Healthy Washington: Gov. Inslee announces new reopening plan, resumption of some activities

OLYMPIA, Wash. — Governor Jay Inslee announced a new reopening plan for the state of Washington, which will go into effect on January 11.

“Healthy Washington” includes a small resumption of some activities across the state, including live entertainment with tight capacity restrictions and certain fitness programs.

The new plan will include additional phases and be organized by region instead of by county. This is because “health care systems are regional and we know that the virus does not respect county boundaries,” Inslee said.

Counties will be grouped into eight regions based on health care system resources over a geographic area; Spokane, Pend Oreille, Stevens, Ferry, Lincoln, Adams, Whitman, Garfield and Asotin Counties make up the east region. Additionally, there will not be an application process to advance through phases. The state health department will be in charge of moving those regions forward through the Healthy Washington plan.

To advance, those regions must show a 10 percent decreasing trend in case rates, a 10 percent decrease in COVID hospital admission rates, an ICU occupancy rate that is less than 90 percent and a test positivity rate of less than 10 percent.

In Phase 2 of the plan, restaurants may open indoor dining at 25 percent capacity, as may indoor fitness centers. Sports competitions will resume with limited spectators and wedding and funeral ceremonies can increase their capacities from current limits.

Inslee also took time to discuss the state’s vaccine rollout plan. He said the first phase is moving “efficiently” and believes the state is seeing encouraging numbers. The state has not yet announced its full rollout plan, but information about Phase 1B will discussed during a news conference on Wednesday.

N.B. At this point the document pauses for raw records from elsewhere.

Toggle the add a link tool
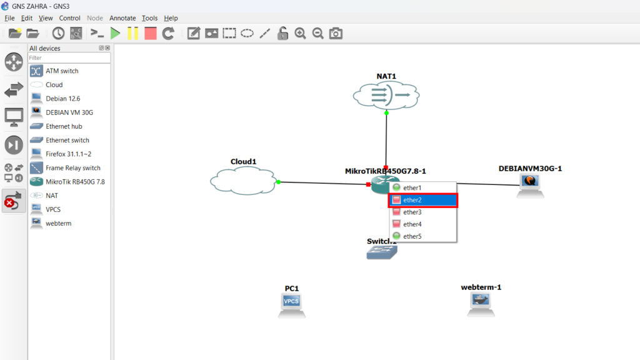640x360 pixels. (x=14, y=201)
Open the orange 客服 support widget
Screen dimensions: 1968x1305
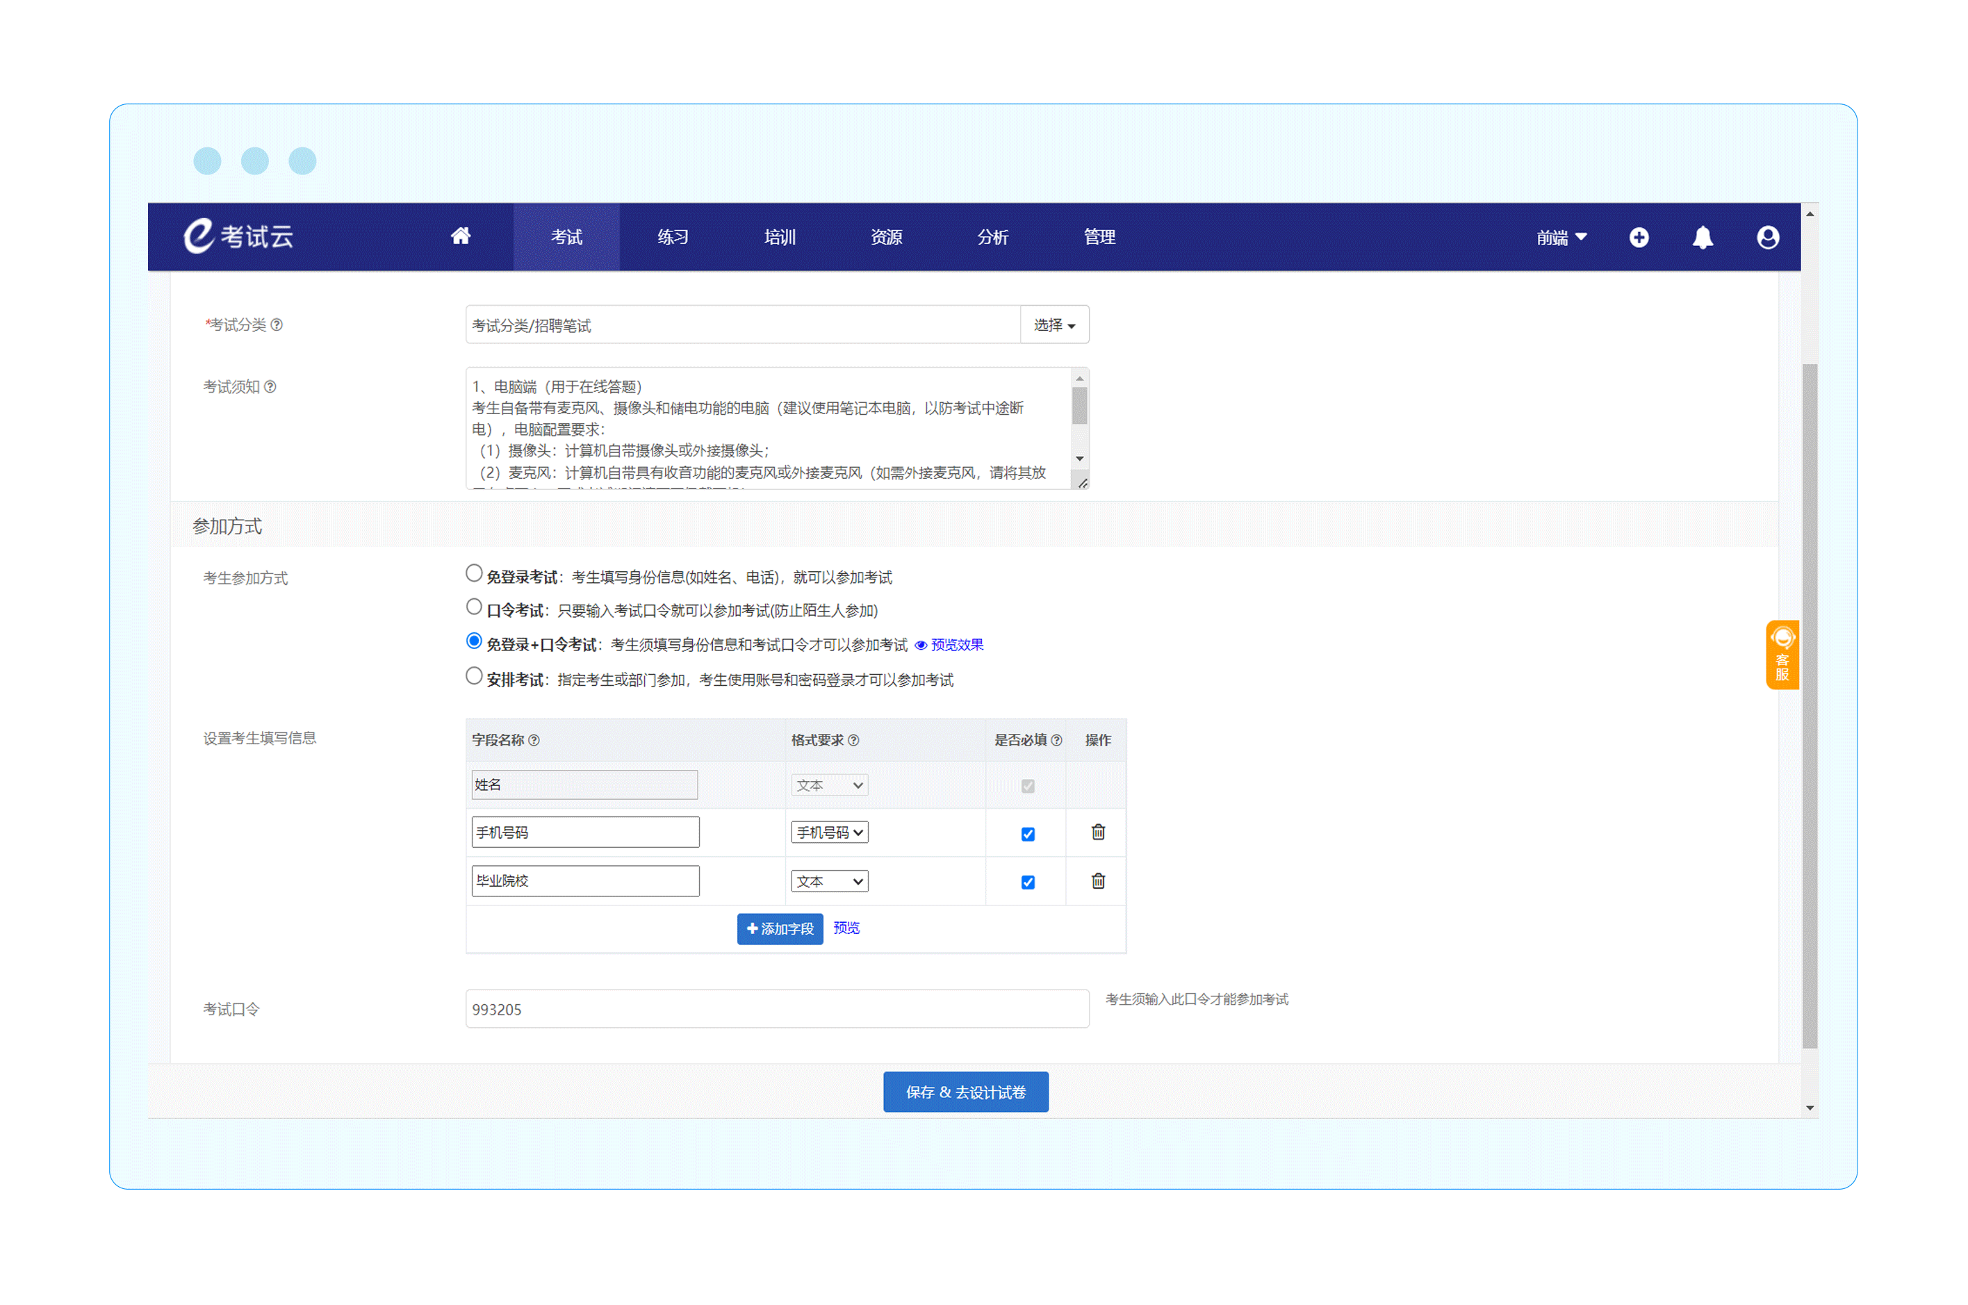point(1781,655)
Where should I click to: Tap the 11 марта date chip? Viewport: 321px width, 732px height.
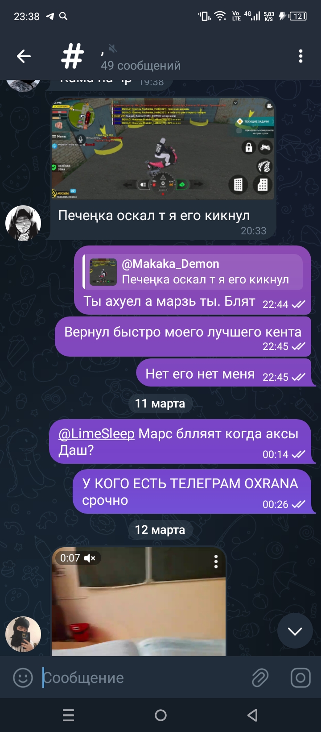coord(160,403)
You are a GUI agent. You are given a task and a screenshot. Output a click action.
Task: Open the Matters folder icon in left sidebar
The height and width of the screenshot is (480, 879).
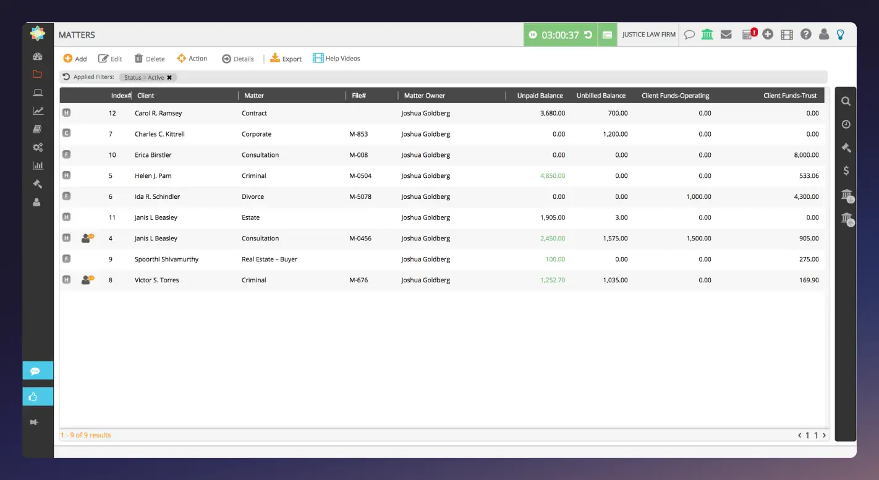(37, 74)
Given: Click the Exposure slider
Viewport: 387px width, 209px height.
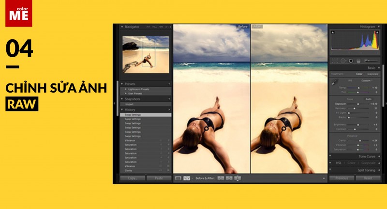Looking at the screenshot, I should (x=357, y=104).
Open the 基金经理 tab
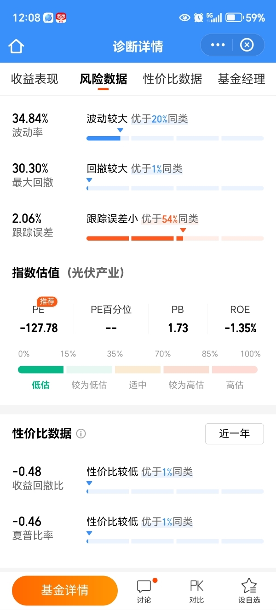Image resolution: width=276 pixels, height=610 pixels. coord(242,79)
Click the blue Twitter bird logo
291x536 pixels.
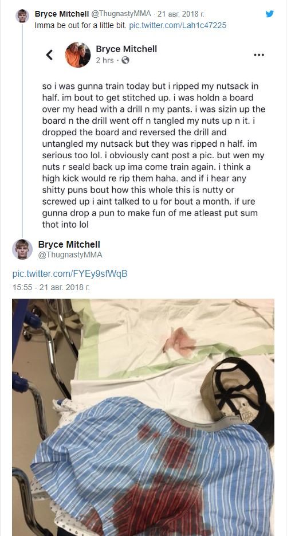point(269,14)
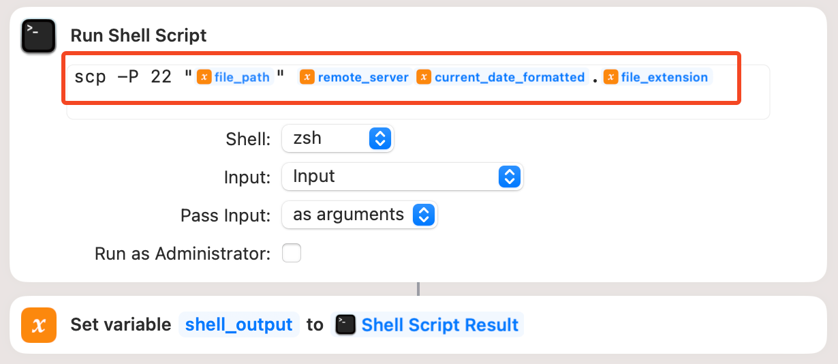The height and width of the screenshot is (364, 838).
Task: Open the Shell dropdown showing zsh
Action: pyautogui.click(x=337, y=139)
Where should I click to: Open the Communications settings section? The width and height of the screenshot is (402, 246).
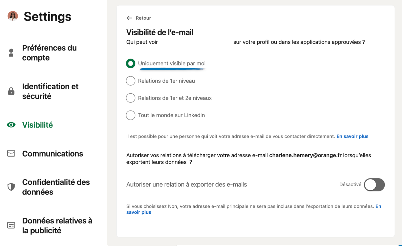pyautogui.click(x=53, y=154)
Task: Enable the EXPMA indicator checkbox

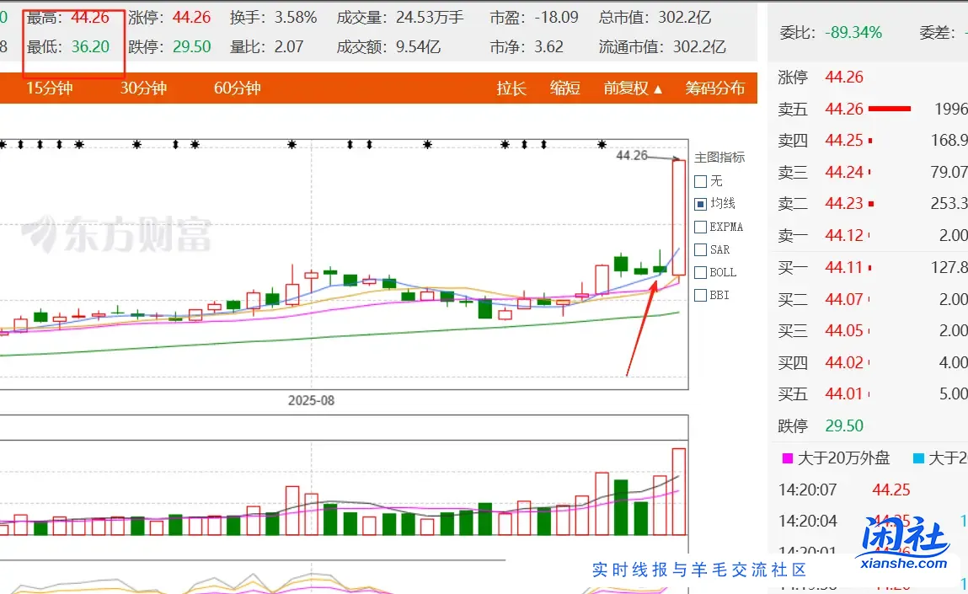Action: click(x=700, y=227)
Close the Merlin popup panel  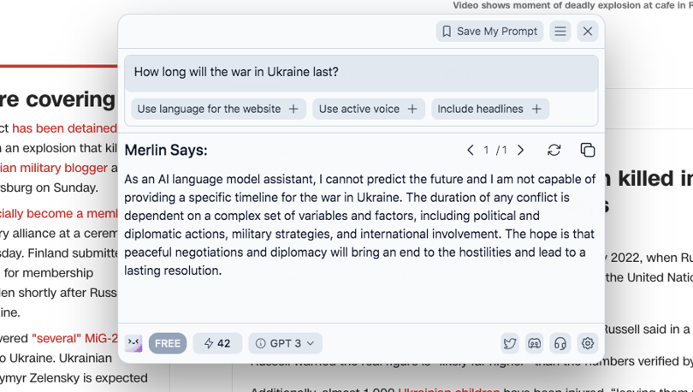click(x=588, y=32)
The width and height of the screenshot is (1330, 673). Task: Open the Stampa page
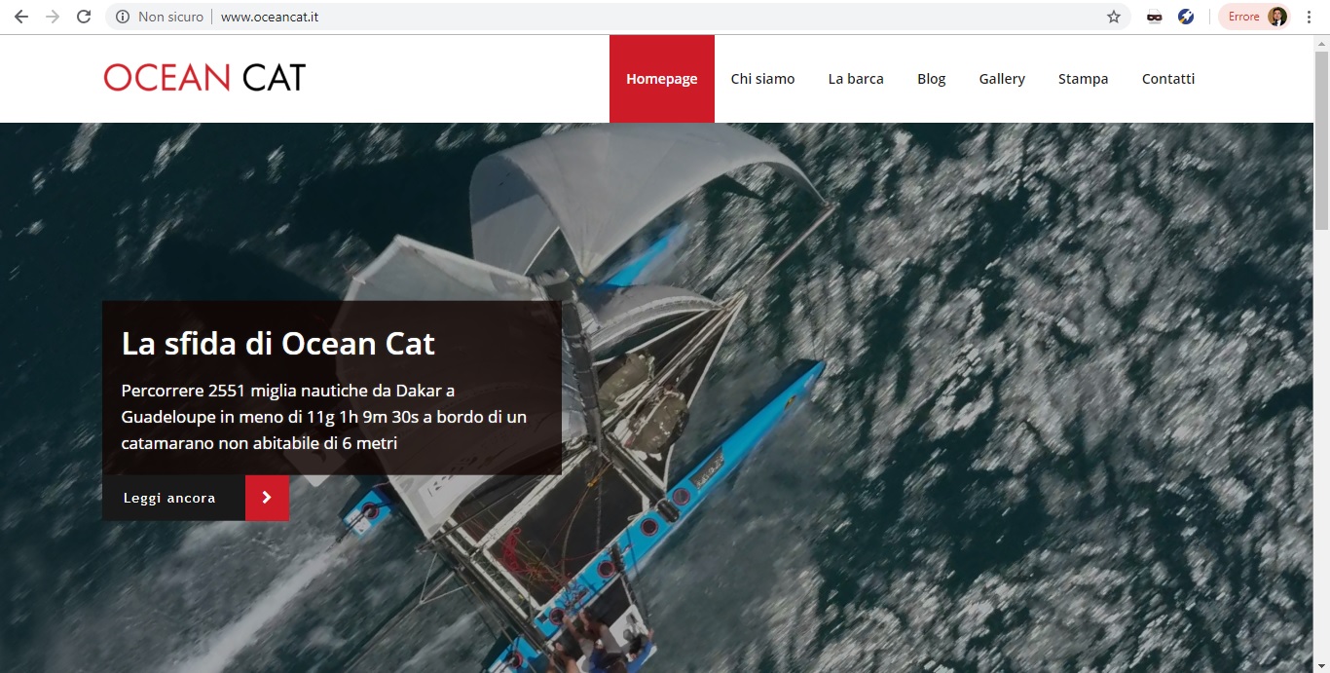click(1084, 79)
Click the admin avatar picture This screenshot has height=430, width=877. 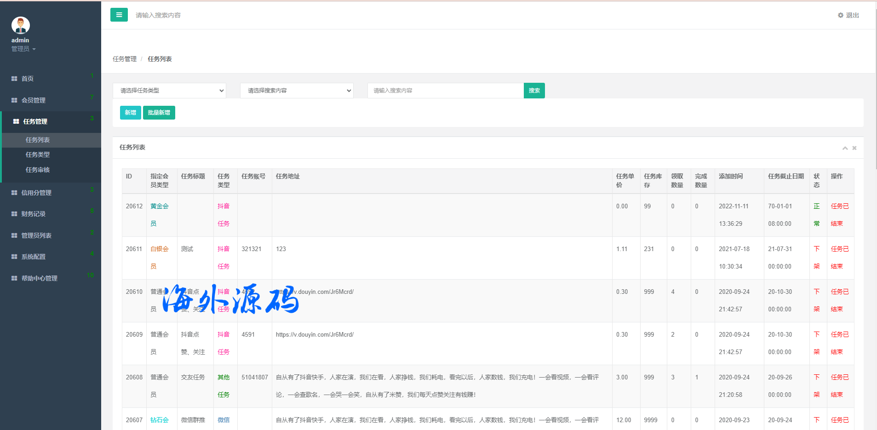(21, 25)
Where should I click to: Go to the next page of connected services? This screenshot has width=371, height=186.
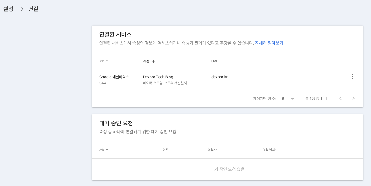[353, 98]
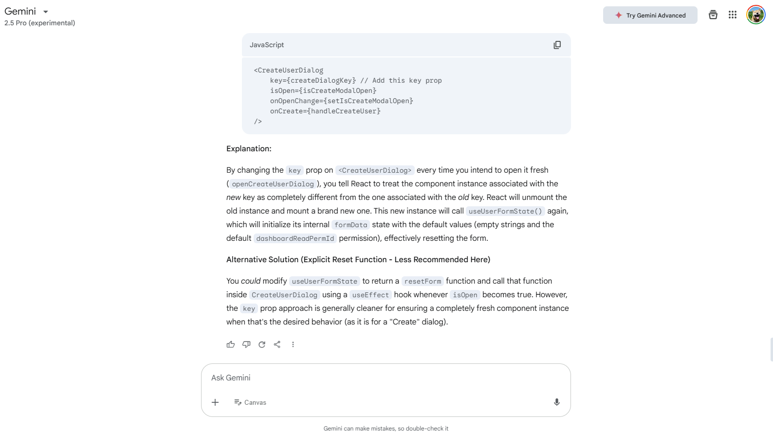
Task: Click the JavaScript code block label
Action: pos(267,45)
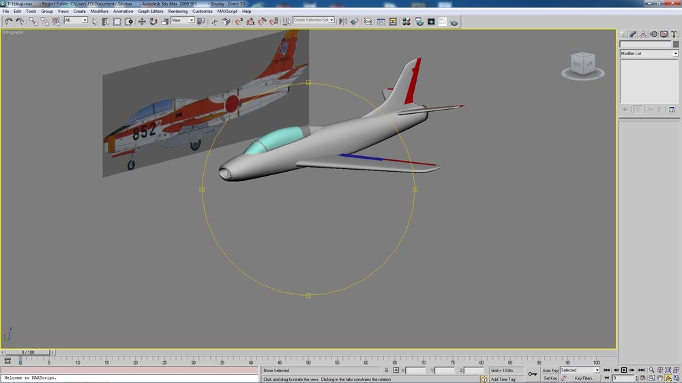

Meantime, the statewide curve of COVID-19 spread “does not appear to be worsening right now,” Inslee said. He attributed this to efforts taken by Washingtonians over the past 10 months. He said the state is still working to get a better idea of how a number of new factors will impact the curve, including the impact of transmission during holiday gatherings.

“I know we can’t reopen every business today. I feel terrible for many thousands of business owners who are in a difficult and painful position right now. I said earlier that this pandemic has not left one person untouched by its impact, and that’s why people are suffering right now more than anything else,” Inslee said. “We’ve prevented more suffering; averted a worse economic downtown; saved more lives; and we have not forgotten the people who deserve relief, from business and labor to families and housing, and we will keep up the fight to get more people through these times.”